Input records START

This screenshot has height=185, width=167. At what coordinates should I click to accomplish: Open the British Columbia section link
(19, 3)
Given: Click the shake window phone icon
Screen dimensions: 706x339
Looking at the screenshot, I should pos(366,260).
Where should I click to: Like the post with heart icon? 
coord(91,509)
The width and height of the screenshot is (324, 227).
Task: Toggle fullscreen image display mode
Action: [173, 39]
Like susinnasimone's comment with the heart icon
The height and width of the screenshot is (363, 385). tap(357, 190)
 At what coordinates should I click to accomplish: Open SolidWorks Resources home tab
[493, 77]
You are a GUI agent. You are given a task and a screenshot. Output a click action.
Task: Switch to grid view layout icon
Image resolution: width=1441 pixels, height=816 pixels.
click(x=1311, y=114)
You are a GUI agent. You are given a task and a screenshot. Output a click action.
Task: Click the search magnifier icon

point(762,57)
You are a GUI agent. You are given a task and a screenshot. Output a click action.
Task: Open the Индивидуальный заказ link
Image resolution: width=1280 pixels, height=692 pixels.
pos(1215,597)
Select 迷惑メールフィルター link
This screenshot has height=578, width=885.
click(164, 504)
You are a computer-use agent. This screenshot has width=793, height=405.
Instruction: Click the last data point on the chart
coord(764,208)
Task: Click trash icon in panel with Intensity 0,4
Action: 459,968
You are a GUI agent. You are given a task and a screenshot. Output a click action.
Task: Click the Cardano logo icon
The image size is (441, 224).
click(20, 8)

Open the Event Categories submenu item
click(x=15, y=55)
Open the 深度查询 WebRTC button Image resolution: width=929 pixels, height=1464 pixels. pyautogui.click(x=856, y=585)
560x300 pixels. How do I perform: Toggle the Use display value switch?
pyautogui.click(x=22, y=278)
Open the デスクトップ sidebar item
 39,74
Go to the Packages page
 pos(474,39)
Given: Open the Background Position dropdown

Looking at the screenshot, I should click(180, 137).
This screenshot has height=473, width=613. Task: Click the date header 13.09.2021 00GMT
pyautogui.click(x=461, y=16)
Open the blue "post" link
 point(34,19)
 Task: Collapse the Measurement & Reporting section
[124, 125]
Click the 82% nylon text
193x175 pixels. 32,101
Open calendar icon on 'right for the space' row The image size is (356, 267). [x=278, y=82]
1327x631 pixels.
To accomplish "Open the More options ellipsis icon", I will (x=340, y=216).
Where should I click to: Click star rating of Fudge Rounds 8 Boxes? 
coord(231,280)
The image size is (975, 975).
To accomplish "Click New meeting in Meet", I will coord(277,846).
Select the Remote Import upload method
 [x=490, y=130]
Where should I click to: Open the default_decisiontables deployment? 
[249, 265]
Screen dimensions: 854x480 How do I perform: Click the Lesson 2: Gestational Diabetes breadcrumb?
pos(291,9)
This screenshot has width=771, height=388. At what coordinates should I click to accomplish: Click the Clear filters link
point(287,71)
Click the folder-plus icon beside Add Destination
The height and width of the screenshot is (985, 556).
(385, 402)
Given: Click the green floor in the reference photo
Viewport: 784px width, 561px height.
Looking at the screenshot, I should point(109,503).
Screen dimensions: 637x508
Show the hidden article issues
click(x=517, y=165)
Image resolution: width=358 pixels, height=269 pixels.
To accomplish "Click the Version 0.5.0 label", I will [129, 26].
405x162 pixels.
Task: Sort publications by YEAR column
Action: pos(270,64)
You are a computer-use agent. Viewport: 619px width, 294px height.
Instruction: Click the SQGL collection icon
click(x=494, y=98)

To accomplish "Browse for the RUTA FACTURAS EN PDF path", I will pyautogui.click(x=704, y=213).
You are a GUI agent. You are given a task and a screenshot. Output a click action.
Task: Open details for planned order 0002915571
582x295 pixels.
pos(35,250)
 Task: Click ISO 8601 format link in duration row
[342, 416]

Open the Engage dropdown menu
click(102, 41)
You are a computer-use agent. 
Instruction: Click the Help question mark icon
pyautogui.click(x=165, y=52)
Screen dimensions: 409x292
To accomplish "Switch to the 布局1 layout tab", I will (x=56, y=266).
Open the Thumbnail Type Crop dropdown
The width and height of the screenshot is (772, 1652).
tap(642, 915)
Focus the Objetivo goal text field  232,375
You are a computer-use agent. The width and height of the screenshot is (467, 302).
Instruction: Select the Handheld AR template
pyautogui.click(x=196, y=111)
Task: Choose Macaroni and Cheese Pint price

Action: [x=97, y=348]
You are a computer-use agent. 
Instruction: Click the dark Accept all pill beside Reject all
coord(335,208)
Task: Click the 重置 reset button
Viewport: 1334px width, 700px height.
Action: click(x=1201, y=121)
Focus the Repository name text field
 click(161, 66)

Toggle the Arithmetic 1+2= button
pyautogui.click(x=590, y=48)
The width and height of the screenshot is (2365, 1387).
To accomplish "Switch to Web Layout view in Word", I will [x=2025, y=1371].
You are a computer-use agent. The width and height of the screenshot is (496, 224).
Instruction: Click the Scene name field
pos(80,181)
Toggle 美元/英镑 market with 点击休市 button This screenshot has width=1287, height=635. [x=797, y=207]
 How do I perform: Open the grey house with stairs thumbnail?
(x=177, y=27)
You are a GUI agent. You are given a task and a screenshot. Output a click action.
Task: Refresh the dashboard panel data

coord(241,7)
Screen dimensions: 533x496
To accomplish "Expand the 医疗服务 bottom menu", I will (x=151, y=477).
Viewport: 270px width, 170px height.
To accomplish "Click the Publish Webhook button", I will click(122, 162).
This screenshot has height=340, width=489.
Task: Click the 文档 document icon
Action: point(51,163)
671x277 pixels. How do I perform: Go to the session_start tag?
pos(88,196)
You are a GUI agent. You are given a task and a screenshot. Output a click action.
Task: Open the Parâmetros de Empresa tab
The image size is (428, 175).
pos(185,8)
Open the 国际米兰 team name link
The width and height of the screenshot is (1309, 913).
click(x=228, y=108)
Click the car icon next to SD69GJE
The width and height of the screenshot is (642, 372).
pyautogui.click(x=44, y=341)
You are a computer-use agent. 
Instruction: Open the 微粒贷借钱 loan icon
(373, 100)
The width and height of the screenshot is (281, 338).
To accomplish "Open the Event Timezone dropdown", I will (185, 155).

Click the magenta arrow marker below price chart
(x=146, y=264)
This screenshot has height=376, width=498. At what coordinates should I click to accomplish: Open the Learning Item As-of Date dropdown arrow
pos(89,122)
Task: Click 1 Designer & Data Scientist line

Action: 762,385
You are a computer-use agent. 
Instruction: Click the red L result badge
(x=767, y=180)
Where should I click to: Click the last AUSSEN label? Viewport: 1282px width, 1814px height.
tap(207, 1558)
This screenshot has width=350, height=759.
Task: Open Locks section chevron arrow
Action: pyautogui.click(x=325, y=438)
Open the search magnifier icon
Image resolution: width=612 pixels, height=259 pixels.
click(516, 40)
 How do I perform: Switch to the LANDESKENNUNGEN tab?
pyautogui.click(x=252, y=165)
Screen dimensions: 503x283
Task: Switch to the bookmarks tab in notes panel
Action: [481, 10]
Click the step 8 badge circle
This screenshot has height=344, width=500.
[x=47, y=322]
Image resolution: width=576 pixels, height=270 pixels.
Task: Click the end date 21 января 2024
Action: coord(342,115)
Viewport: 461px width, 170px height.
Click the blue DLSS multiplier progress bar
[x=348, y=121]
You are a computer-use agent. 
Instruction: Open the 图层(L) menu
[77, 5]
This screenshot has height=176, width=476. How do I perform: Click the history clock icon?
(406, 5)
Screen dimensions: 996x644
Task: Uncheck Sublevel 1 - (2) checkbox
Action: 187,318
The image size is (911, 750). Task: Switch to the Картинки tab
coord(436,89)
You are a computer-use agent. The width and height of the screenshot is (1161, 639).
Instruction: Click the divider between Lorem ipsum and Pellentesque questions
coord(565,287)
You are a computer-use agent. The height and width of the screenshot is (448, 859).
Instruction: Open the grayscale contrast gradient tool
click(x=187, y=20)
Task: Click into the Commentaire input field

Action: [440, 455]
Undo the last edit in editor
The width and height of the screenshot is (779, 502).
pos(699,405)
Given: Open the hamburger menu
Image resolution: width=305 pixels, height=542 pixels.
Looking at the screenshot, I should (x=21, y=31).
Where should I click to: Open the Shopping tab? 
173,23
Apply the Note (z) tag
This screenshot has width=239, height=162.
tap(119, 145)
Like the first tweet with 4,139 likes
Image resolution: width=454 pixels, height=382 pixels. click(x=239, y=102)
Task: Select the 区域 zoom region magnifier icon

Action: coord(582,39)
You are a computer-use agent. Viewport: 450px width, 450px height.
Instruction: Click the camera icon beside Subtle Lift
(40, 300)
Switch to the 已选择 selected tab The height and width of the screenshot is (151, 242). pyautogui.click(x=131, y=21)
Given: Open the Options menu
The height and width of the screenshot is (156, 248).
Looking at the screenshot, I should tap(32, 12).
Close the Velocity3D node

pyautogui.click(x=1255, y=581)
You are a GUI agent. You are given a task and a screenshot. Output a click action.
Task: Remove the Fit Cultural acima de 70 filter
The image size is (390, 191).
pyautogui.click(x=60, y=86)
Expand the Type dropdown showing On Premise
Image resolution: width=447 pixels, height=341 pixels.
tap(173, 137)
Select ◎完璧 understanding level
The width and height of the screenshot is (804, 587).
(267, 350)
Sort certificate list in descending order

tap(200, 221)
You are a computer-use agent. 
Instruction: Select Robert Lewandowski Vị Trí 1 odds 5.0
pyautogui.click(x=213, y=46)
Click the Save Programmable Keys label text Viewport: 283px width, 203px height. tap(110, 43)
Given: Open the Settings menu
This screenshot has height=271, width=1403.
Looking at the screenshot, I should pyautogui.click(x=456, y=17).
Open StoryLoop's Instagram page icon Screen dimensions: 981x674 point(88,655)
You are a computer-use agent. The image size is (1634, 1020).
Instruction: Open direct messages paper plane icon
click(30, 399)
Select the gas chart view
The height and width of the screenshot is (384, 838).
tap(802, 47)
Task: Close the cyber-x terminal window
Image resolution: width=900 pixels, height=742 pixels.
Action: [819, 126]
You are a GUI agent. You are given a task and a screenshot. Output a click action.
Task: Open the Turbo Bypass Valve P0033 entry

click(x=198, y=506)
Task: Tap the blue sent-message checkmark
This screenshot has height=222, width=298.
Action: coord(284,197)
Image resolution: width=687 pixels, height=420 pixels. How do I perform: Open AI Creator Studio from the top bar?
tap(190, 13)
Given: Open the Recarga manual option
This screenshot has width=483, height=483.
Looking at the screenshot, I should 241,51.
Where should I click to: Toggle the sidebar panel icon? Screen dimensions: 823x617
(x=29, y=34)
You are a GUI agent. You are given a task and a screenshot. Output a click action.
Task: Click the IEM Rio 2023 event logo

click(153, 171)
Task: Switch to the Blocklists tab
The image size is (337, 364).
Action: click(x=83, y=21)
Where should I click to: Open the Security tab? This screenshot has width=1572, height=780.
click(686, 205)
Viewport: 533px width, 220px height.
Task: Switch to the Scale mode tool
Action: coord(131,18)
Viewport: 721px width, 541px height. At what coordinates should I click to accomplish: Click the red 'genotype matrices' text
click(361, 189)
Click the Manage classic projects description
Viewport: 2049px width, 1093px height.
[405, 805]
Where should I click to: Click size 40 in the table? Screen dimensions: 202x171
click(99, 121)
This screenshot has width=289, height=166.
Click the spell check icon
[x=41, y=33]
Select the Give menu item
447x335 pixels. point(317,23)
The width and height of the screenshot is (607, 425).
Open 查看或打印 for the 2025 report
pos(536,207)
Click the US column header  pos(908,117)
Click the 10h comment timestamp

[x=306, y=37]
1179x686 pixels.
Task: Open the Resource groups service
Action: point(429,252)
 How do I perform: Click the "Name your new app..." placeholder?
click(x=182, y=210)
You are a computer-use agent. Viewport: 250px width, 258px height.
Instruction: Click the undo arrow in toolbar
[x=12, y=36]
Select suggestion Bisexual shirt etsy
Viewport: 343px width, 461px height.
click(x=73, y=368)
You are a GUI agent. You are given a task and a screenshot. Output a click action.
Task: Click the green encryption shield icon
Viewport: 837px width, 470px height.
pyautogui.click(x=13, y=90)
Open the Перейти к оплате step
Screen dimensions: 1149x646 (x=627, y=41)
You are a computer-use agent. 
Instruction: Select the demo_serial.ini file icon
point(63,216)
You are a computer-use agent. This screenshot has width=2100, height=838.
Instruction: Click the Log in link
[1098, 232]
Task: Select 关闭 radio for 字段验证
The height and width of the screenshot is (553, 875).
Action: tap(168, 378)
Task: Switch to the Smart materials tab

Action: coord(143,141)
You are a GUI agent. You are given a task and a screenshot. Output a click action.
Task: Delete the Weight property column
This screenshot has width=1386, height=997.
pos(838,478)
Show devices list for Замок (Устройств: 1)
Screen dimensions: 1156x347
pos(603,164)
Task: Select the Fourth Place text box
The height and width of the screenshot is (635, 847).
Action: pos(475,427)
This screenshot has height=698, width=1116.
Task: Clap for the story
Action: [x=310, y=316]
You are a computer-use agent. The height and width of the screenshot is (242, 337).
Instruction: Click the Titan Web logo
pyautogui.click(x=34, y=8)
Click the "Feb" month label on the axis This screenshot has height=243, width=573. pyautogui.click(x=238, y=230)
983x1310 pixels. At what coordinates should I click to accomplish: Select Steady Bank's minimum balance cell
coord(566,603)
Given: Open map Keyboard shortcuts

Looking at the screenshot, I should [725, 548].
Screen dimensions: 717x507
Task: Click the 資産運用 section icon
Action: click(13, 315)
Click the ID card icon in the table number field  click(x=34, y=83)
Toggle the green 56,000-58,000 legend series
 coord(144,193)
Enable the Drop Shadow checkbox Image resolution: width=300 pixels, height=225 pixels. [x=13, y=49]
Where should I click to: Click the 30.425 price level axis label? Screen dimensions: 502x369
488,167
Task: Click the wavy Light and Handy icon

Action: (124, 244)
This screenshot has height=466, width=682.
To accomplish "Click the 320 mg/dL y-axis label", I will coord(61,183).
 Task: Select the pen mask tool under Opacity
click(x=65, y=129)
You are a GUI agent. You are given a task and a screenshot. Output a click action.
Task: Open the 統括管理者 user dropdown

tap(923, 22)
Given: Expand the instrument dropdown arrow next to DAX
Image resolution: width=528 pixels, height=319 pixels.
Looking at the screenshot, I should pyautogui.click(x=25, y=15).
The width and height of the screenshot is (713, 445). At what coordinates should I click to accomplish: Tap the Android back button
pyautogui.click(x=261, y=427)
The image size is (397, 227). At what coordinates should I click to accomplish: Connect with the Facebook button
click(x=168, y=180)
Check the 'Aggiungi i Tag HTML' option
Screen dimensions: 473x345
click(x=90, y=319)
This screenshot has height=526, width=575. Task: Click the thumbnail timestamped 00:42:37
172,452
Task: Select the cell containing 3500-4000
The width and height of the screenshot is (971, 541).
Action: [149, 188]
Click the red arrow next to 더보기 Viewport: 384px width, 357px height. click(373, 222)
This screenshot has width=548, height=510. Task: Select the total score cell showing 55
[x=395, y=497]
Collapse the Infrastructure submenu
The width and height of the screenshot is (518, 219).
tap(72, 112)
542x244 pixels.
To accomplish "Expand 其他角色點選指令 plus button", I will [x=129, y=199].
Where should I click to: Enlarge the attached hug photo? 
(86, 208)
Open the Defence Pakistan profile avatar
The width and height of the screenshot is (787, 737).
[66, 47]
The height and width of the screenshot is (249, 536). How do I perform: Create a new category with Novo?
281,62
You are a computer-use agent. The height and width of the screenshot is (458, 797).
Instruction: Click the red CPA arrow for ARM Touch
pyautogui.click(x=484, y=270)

Input records END

Show the lines where the word "window" appears in the entries.

- _Output for this task_:
Given: Click the shake window phone icon
Task: Close the cyber-x terminal window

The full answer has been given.